Exercise instructions ▸
Please go through the records below and return every line holding the word "computer".

Collected data entries
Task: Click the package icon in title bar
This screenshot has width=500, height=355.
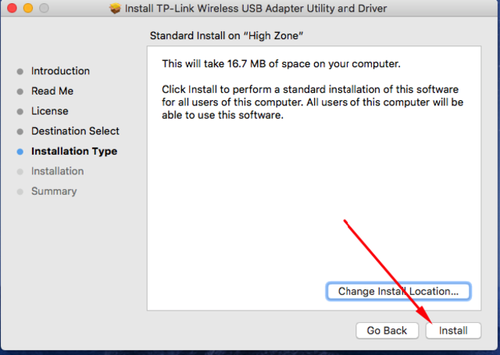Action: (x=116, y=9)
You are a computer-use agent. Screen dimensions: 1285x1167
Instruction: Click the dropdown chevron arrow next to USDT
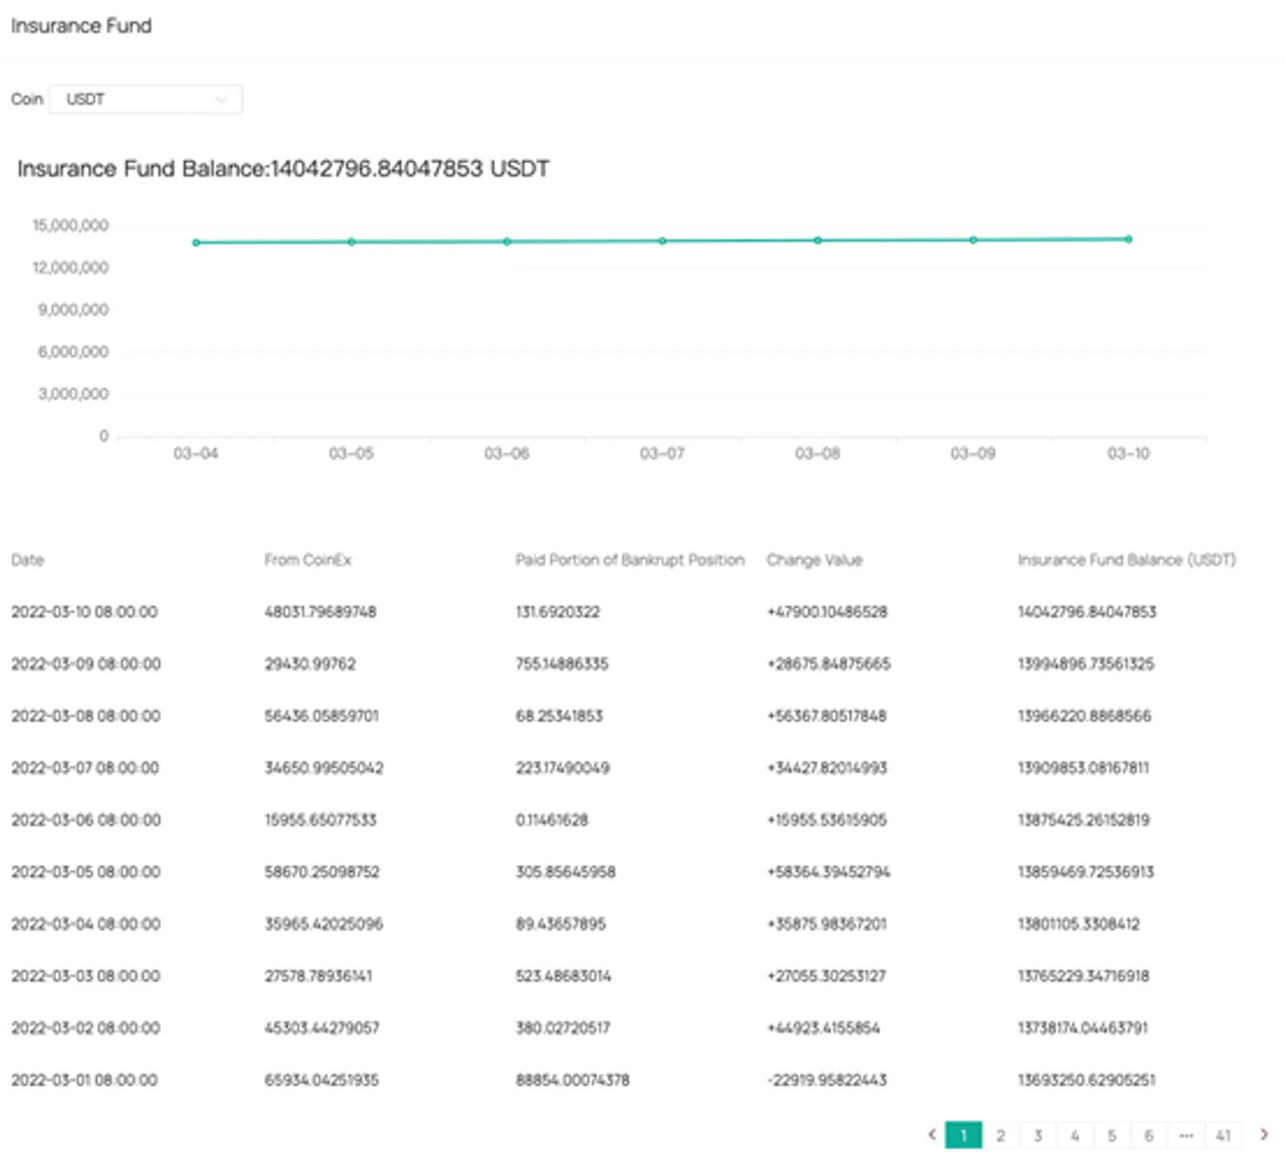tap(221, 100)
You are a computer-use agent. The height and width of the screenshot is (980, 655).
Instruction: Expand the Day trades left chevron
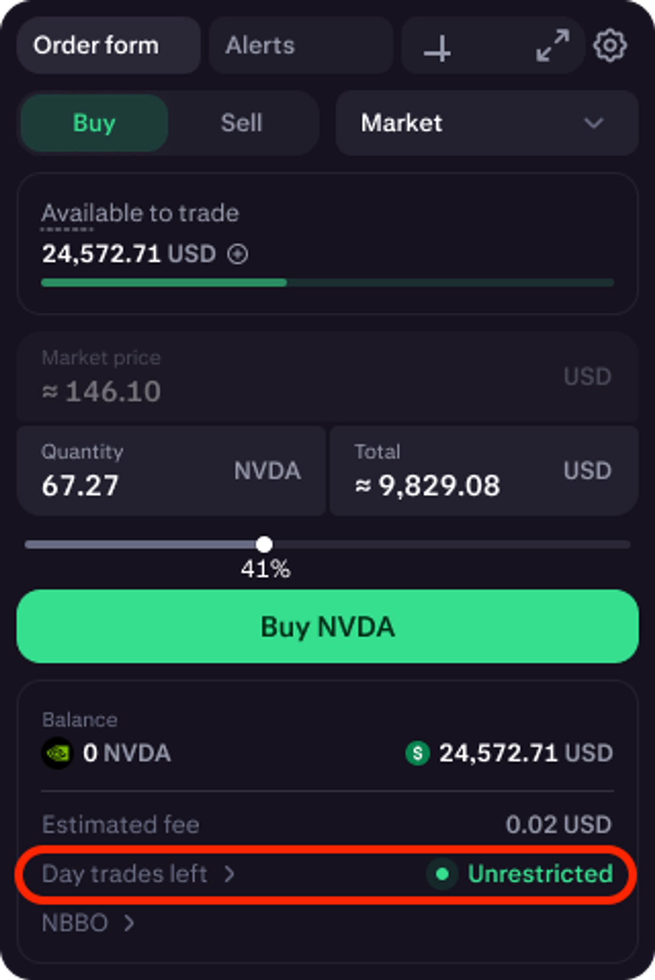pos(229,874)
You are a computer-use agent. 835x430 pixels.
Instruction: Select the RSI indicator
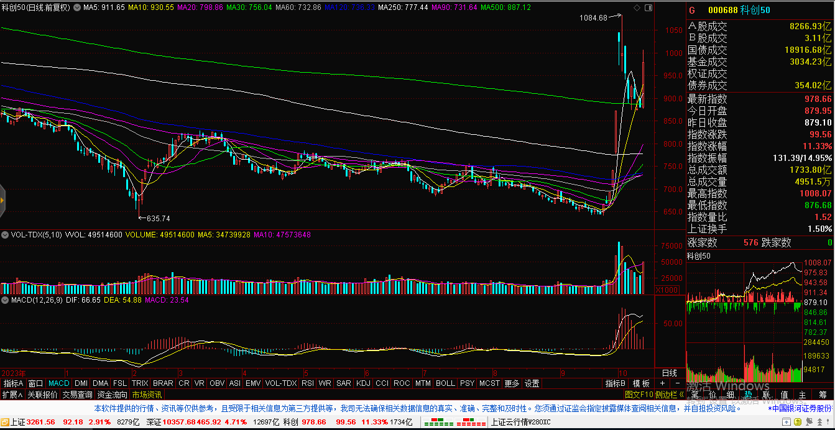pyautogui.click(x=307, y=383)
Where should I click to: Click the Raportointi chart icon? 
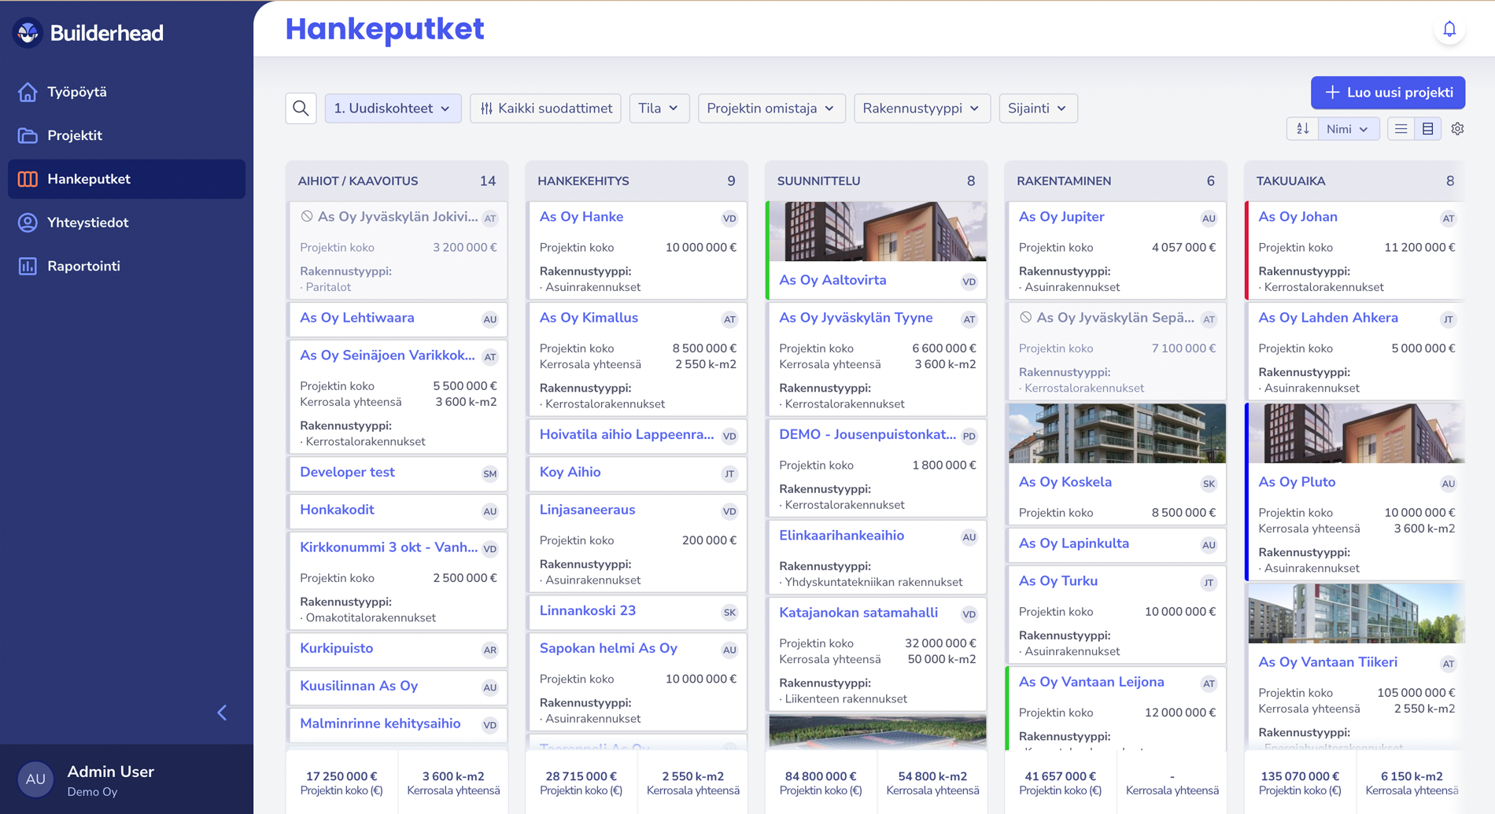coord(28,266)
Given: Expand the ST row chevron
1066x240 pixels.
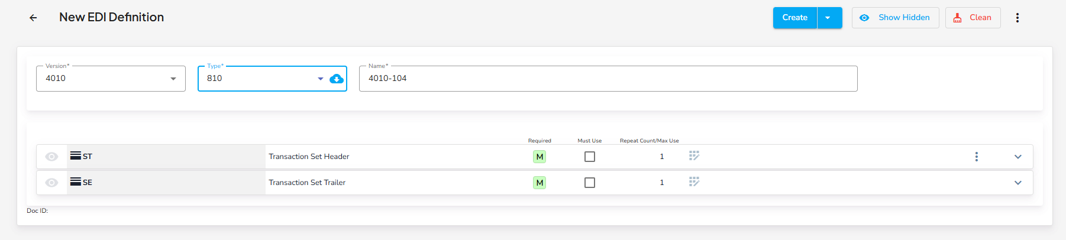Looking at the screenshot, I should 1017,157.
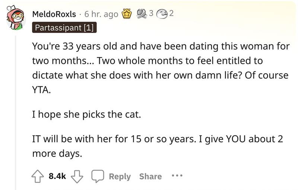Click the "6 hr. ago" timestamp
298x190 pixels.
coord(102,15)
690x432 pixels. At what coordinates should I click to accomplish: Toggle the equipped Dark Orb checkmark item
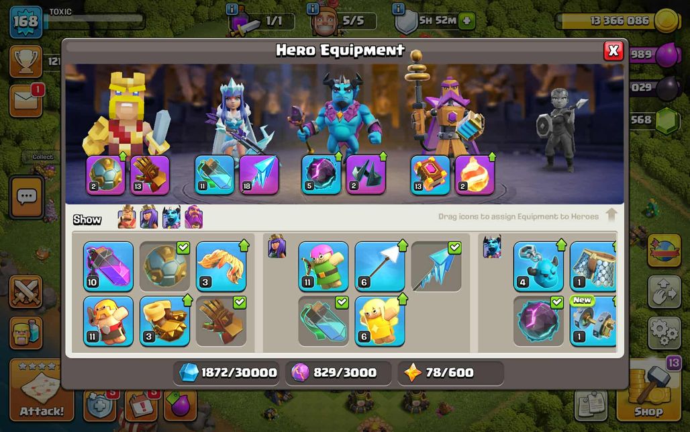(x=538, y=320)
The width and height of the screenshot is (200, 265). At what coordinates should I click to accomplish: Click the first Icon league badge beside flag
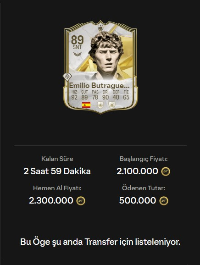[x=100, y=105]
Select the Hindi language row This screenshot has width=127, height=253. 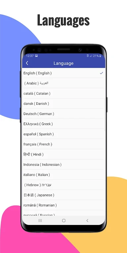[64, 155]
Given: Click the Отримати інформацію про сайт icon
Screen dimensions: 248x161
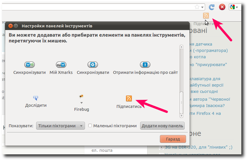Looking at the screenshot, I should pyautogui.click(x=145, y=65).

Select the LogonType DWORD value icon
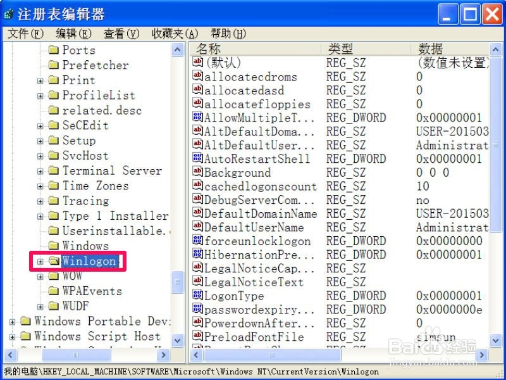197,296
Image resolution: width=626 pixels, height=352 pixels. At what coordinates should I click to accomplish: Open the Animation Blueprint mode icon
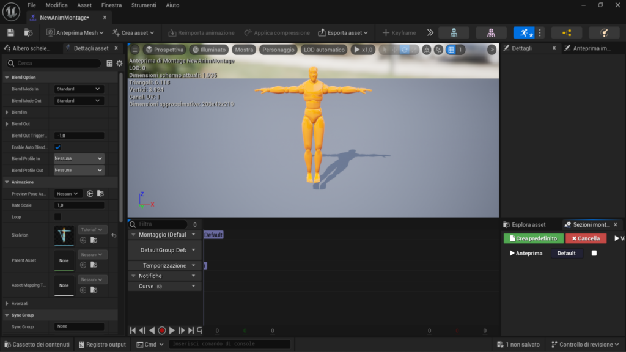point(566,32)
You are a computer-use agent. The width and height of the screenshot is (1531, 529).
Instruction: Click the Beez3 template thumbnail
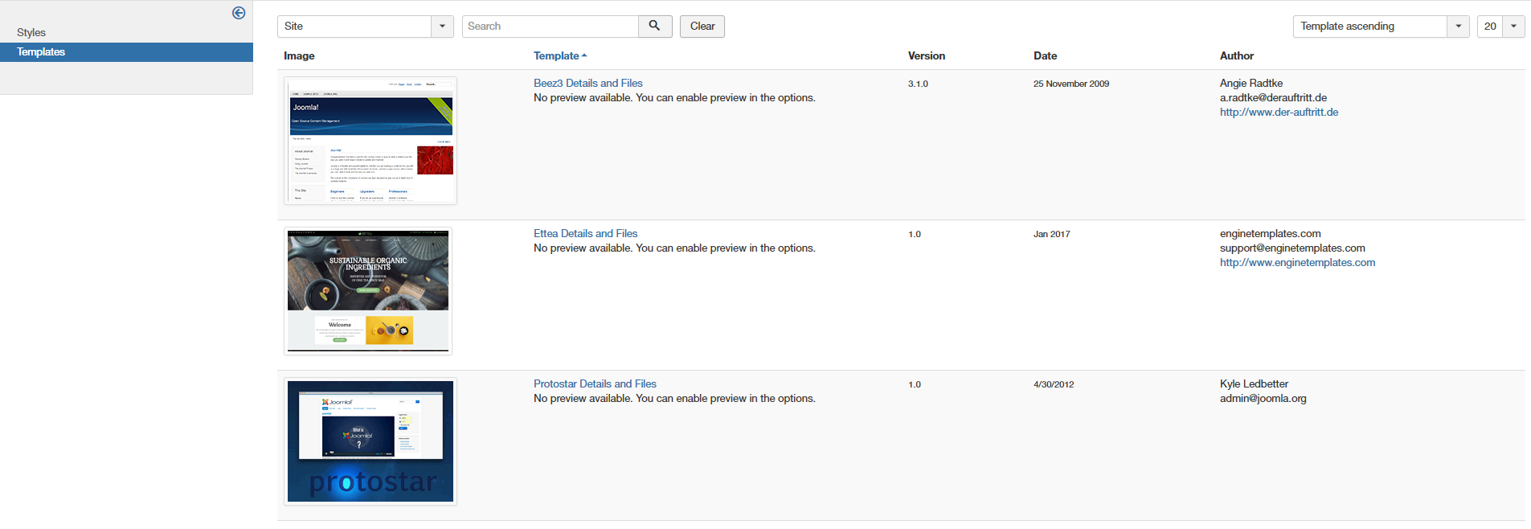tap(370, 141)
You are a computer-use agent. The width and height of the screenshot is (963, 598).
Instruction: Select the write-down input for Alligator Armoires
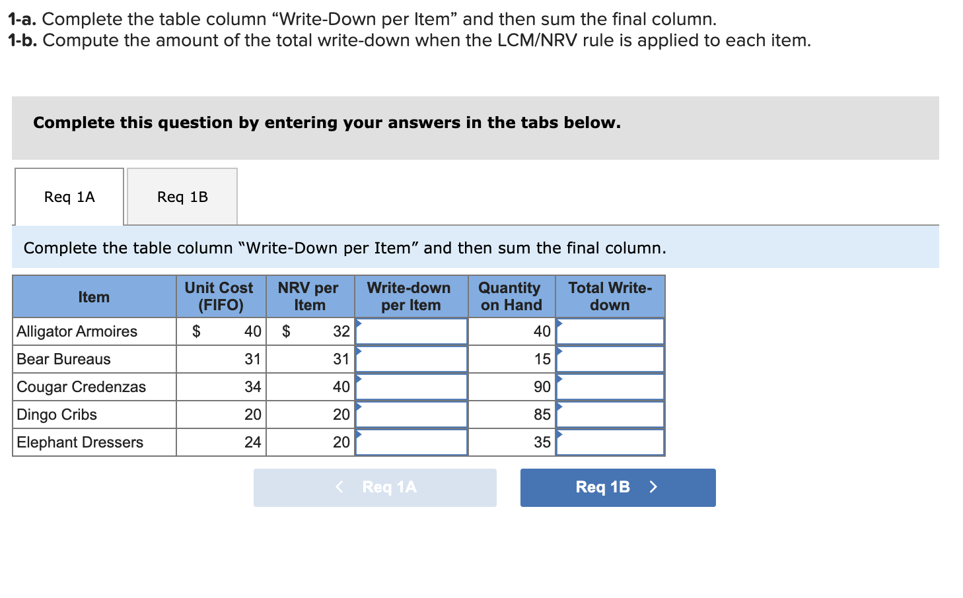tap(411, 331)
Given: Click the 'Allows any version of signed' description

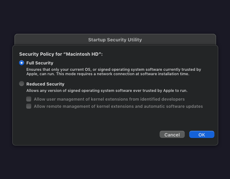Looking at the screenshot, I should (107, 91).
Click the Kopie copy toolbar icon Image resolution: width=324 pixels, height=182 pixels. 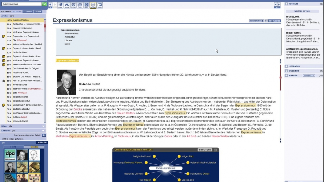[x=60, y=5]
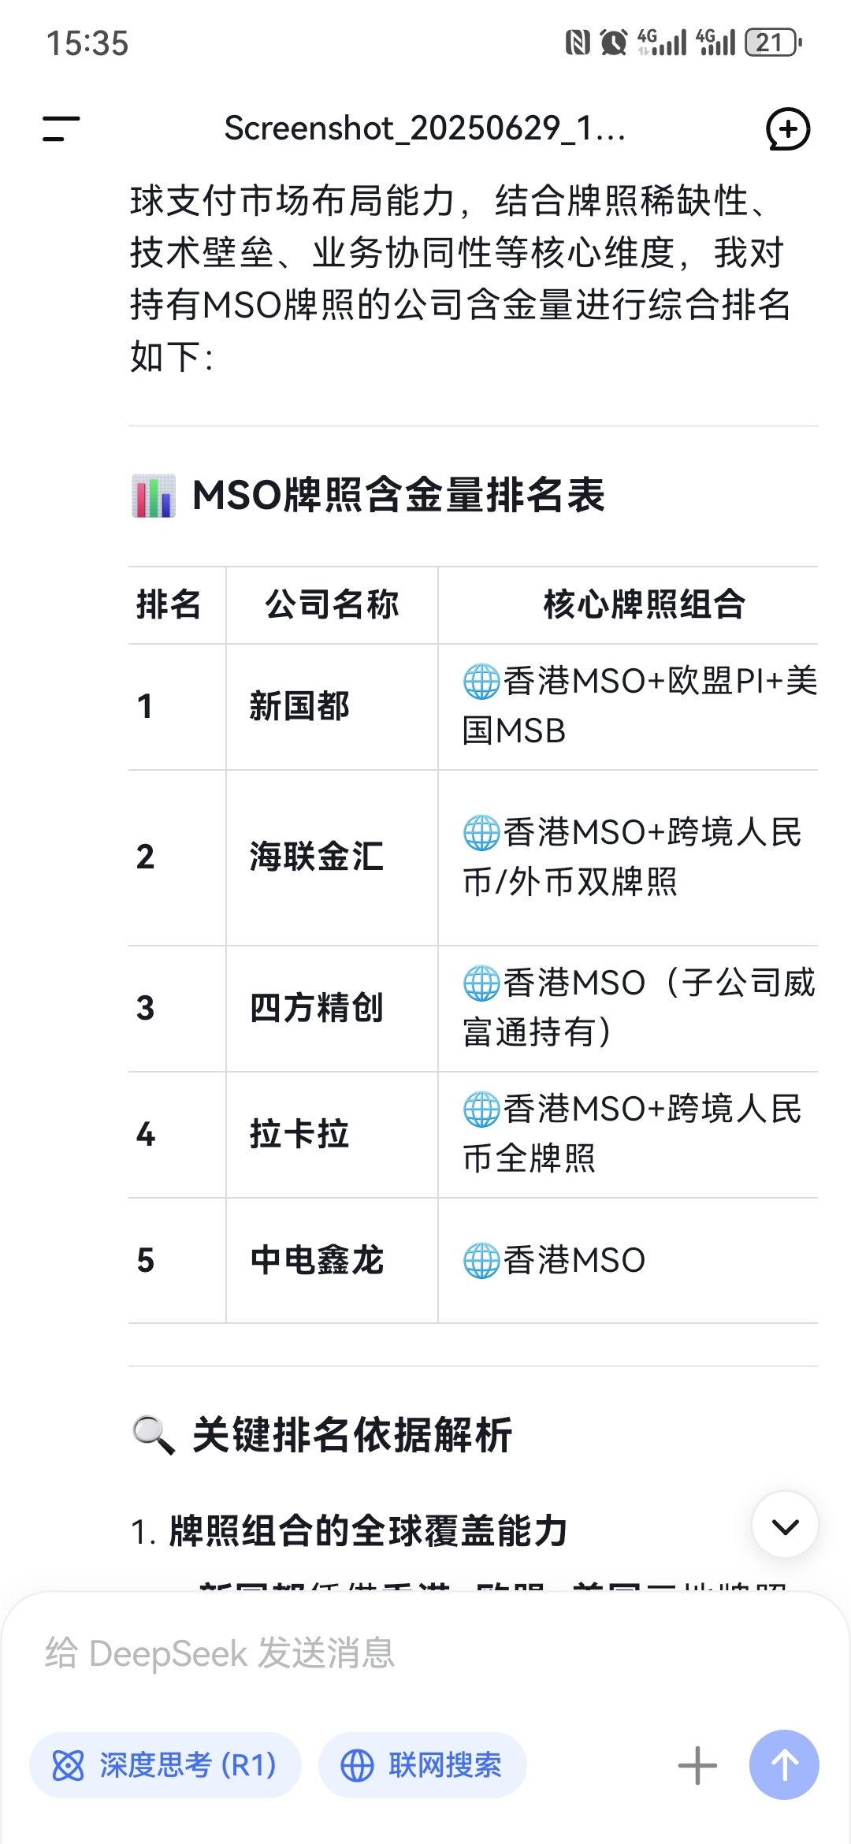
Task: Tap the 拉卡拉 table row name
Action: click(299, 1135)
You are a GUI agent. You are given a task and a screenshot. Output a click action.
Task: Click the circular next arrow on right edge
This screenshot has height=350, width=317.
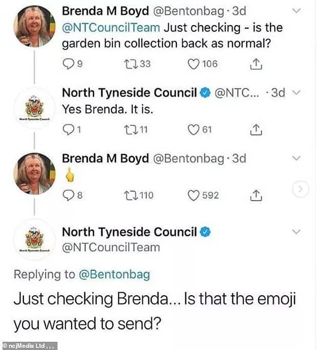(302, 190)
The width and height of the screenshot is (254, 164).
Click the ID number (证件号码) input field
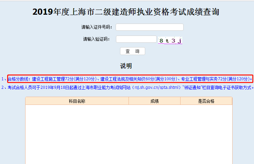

Exercise output ▸
You are a computer-use agent. Screen dimensions: 1285x1167
You are a computer-use agent. The height and width of the screenshot is (980, 655).
You are a computer-use agent. 835x430 pixels.
You are a computer-use agent. The width and height of the screenshot is (1531, 529).
You are a computer-use agent. The width and height of the screenshot is (963, 598).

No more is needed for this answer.